とはいえ、順番に管理するだけならば名前を付ける必要があるの?と考える人もいると思いますが、これには明確な理由が2つ存在します。

  • ①台風情報の混同を避けるため
  • ②各国国民の台風への関心度を上げ、台風への警戒を強化するため

とくに、②に関しては「台風14号が接近しています」と言われるよりも「台風カジキが接近しています」と言うことで興味を湧かせ、関心を高める狙いがあります。
ちなみに140番目の名前が使われると頭の名前に戻ると決められているのですが、リストに載っている名前のなかで甚大な被害を及ぼした台風の名前は永久欠番として扱われ、将来的にも一切使用されることはありません。
それでは、140種類の名前にはどのようなものがあるか見ていきましょう。

昔の目印が由来

台風の番号 命名した国と地域 呼名 片仮名読み 意味
5 日本 Koinu コイヌ こいぬ座、小犬
19 日本 Yagi ヤギ やぎ座、山羊
33 日本 Usagi ウサギ うさぎ座、兎
47 日本 Kajiki カジキ かじき座、旗魚
61 日本 Kammuri カンムリ かんむり座、冠
75 日本 Kujira クジラ くじら座、鯨
89 日本 Koguma コグマ こぐま座、小熊
103 日本 Kompasu コンパス コンパス座、
円や円弧を
描くための
V字型の器具
117 日本 Tokage トカゲ とかげ座、蜥蜴
131 日本 Yamaneko ヤマネコ やまねこ座、
山野にすむ猫

気象庁「台風の番号の付け方と命名の方法」より抜粋

全部で140種類ある台風の名前のうち、「コイヌ、ヤギ、ウサギ、カジキ、カンムリ、クジラ、コグマ、コンパス、トカゲ、ヤマネコ」の10種類は日本が名付けたものです。
これらの名前はすべて星座を由来としています。
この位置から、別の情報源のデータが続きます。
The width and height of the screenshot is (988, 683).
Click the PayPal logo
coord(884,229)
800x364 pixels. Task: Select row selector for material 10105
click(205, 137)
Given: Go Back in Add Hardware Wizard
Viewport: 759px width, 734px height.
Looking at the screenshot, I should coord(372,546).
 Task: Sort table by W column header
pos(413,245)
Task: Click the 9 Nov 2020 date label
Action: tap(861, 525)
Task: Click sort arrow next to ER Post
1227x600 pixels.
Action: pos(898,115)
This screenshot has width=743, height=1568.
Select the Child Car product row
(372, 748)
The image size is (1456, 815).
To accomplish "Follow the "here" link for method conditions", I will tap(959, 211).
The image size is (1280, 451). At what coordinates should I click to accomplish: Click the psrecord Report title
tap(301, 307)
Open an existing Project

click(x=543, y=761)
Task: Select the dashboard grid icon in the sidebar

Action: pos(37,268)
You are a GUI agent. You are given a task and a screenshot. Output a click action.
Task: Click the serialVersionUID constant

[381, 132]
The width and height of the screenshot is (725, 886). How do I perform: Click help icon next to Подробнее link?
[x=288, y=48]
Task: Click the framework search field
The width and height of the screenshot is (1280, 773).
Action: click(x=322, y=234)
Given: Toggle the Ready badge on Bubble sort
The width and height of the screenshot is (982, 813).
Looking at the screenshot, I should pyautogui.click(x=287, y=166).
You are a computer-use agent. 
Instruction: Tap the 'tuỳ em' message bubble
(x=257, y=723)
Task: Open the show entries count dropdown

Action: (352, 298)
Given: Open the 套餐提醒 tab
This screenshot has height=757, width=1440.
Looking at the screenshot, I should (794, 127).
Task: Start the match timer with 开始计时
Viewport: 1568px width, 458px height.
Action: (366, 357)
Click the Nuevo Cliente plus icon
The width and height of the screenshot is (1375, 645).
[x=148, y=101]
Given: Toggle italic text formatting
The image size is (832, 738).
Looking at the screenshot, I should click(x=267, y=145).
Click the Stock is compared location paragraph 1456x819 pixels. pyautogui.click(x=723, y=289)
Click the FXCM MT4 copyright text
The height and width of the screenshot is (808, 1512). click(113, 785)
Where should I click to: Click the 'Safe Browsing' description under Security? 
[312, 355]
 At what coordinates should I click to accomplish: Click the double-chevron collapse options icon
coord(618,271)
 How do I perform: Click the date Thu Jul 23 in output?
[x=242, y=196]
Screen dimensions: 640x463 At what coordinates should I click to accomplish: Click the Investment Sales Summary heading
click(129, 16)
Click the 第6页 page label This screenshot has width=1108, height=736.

というのも、台風の影響が大きな問題となる海上で仕事をする人にとって、星座というものは特別な意味をもっています。昔の船乗りは星座を目印に位置を確認していたので、航海に縁があるということで星座から名前が選ばれました。
他国の名前を見てみると、中国の「ウーコン(悟空)」やタイの「メーカラー(雷の天使)」など様々な名前があります。ちなみに、「カジキ」は47番目の名前になります。
また、前述した台風の永久欠番についてですが、2015年の台風24号に「コップ」という名前が付けられていました。
この台風24号は非常に強い勢力でフィリピンのルソン島に上陸し、死者・行方不明者数52人、住宅被害14万棟、被災者312万人という甚大な被害を起こしたため永久欠番となりました。
他にも、2017年に香港やマカオに大きな被害をもたらした台風13号「ハト」やフィリピンで多数の死傷者を出した台風27号「テンビン」なども永久欠番となり、それぞれ入れ替わって「ヤマネコ」と「コイヌ」が新たにリストに加わりました。
台風委員会のサイトではこれら永久欠番を「引退した熱帯低気圧の名前のリスト」として掲載しています。

参考:http://www.typhooncommittee.org/tc-retired-tropical-name-list/

2002年~2018年の17年間で発生した台風は43回も大きな被害をもたらし、40個の名前が永久欠番となりました。地域別に見るとフィリピンが19回、中国が16回と大きな被害を受けた回数が突出して多くなっています。

まとめ

台風に「カジキ」や「カンムリ」などの名前を付けるだけでも、多くの人の関心度を高めることができます。
とくに、近年の異常気象によって発生した台風は各地に甚大な爪痕を残しており、猛威を振るう可能性のある台風をいち早く認識することが大切です。 台風の名前が出てきた場合は情報に注視し、万が一の際にはいつでも避難ができるように日頃から準備をしておきましょう。